WORK TASK:
Where "This" occurs in a line of the entries below, copy that line.

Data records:
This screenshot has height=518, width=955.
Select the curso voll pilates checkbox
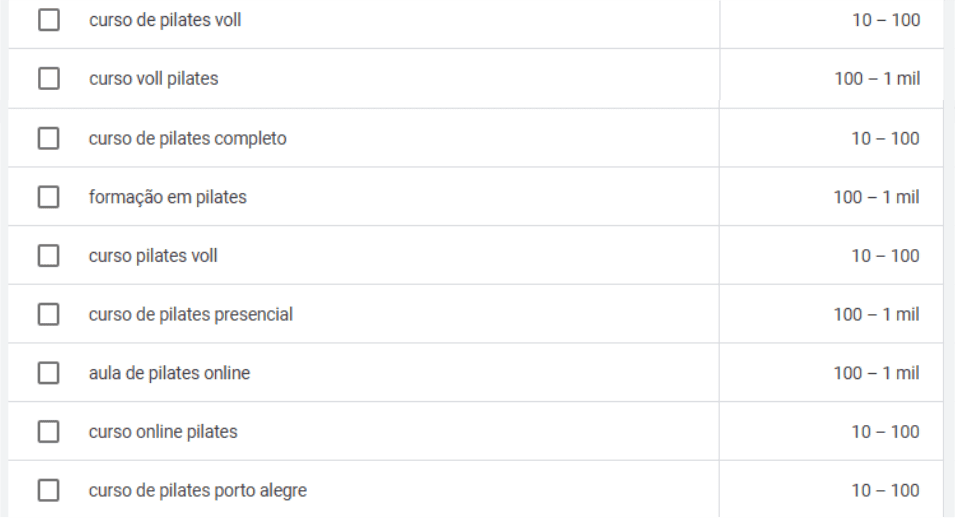coord(48,79)
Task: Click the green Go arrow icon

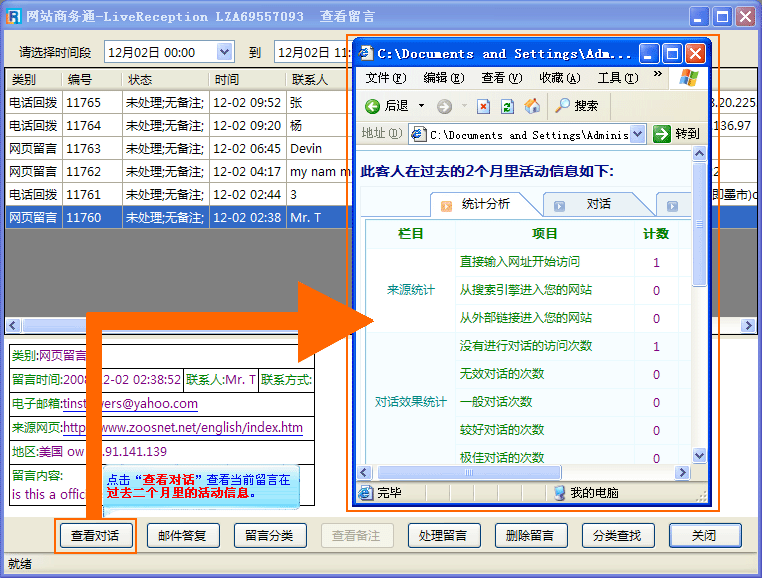Action: tap(662, 134)
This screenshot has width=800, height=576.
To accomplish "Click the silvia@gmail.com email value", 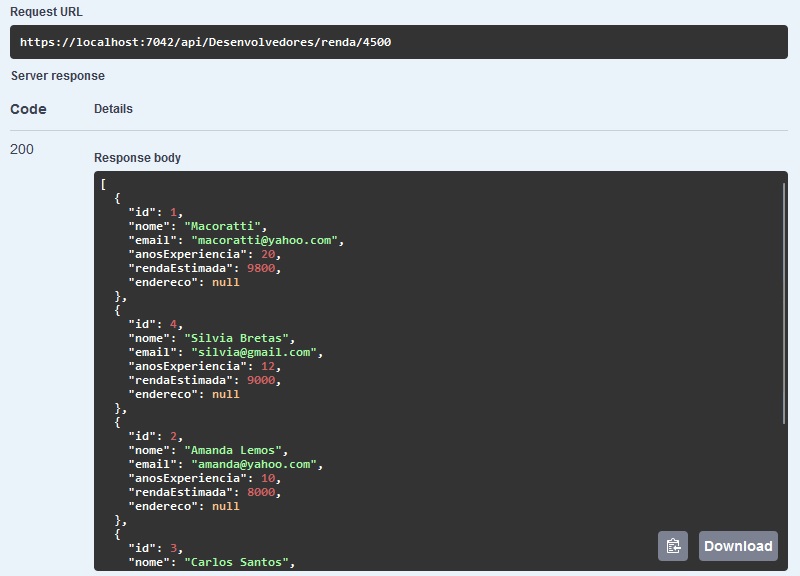I will tap(257, 352).
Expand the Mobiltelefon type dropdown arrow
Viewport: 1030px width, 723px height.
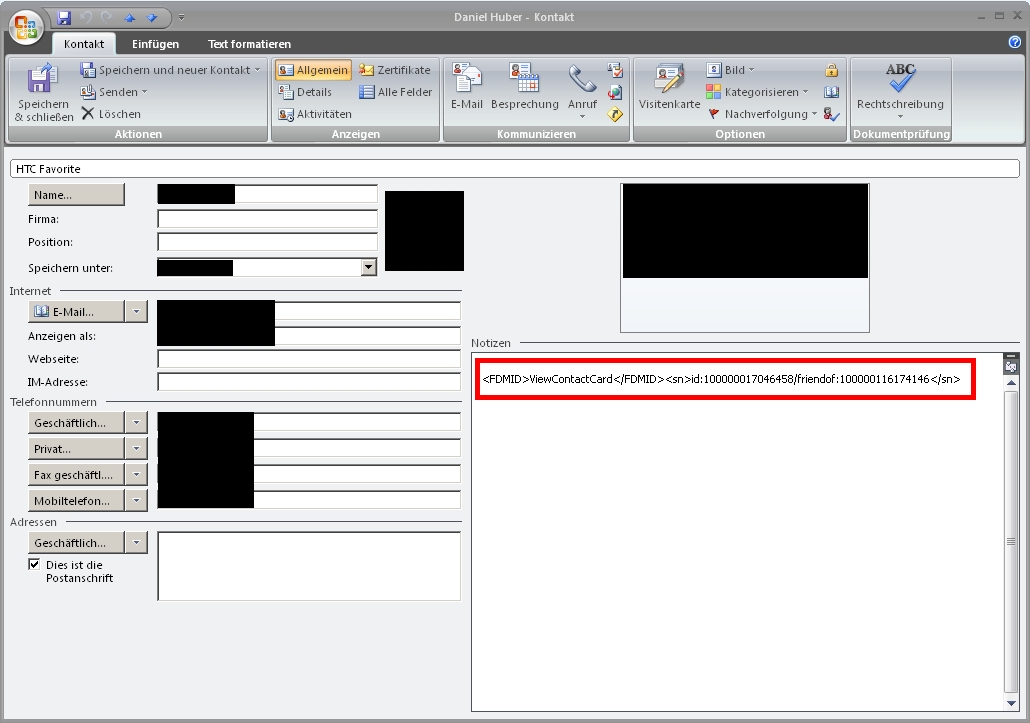pyautogui.click(x=136, y=500)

OUTPUT OF THE TASK:
This screenshot has height=518, width=955.
This screenshot has width=800, height=576.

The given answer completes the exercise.